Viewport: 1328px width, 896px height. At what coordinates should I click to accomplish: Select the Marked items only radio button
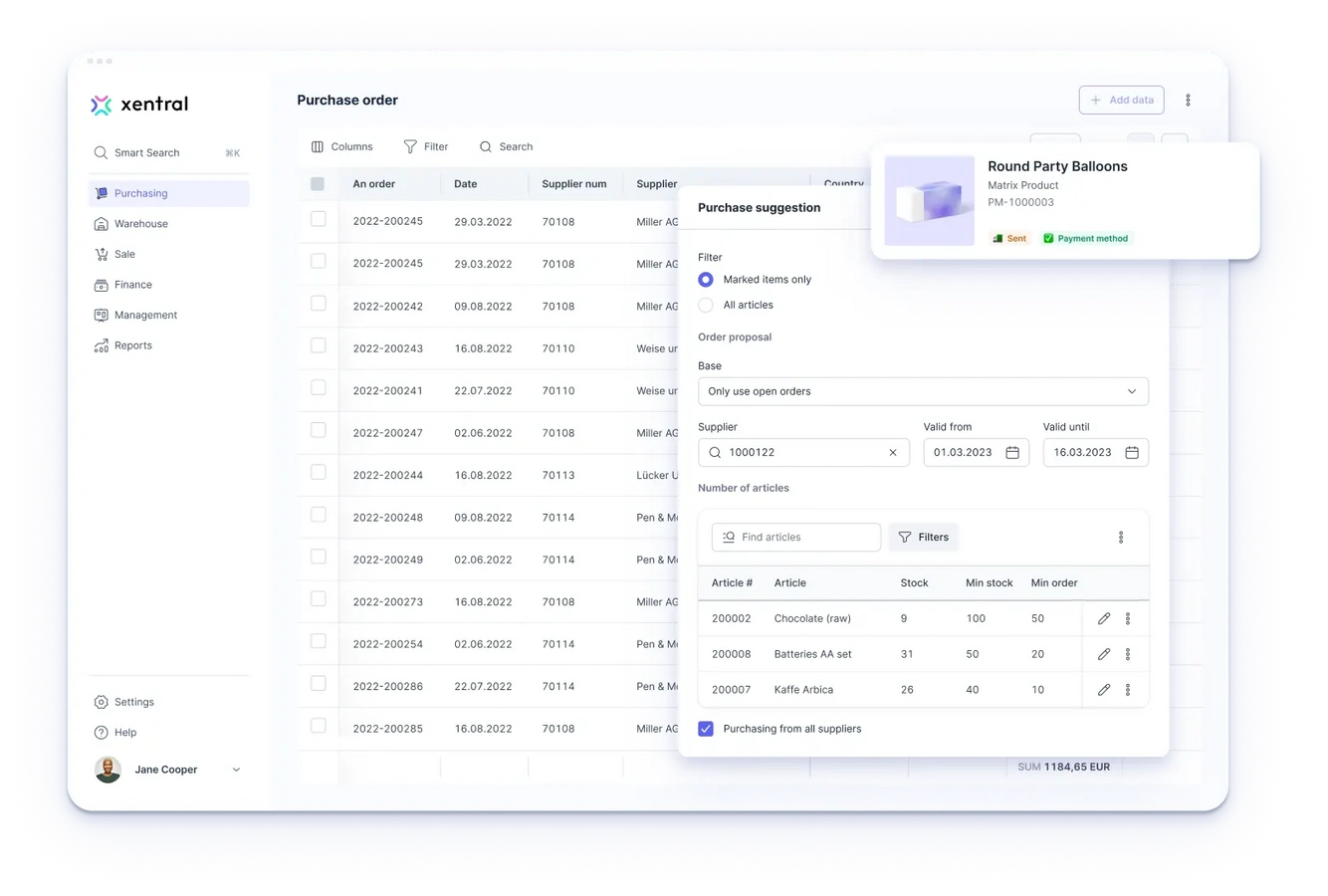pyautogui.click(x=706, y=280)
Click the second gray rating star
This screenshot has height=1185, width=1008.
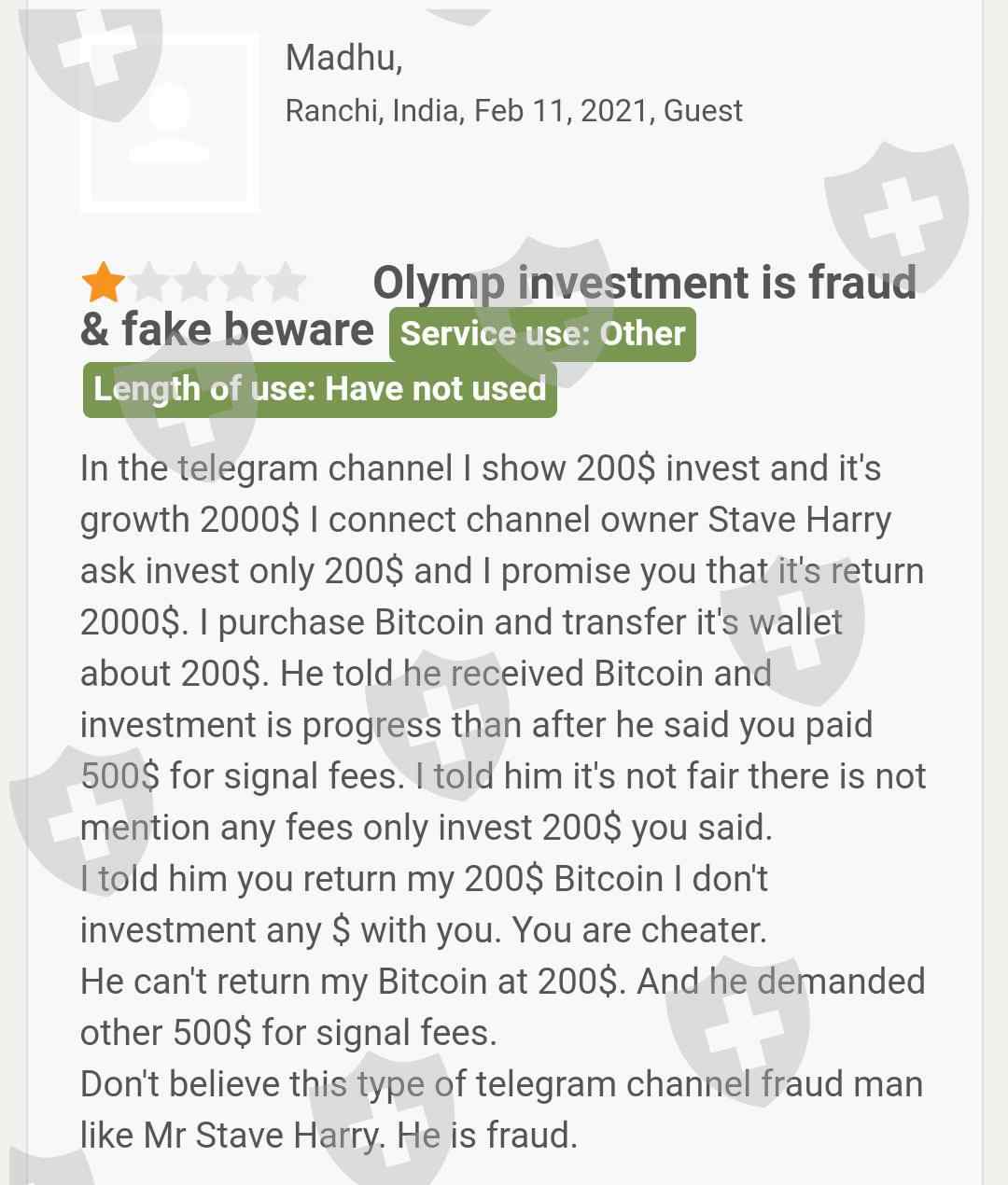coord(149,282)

------------------------------------

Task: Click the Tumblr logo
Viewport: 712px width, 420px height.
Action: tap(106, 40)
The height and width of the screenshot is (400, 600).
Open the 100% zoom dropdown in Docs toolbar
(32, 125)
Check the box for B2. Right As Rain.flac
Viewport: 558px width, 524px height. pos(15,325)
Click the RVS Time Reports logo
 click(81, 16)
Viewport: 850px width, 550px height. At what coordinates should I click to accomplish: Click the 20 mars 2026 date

------------------------------------

Description of the task = The entries above hold the needed span. Transcribe exactly the lines from the one with "Open the 100% zoom dropdown in Docs toolbar" to the one with "Viewport: 850px width, 550px", both included.

Task response =
Open the 100% zoom dropdown in Docs toolbar
(32, 125)
Check the box for B2. Right As Rain.flac
Viewport: 558px width, 524px height. pos(15,325)
Click the RVS Time Reports logo
 click(81, 16)
Viewport: 850px width, 550px height. At what coordinates should I click to accomplish: Click the 20 mars 2026 date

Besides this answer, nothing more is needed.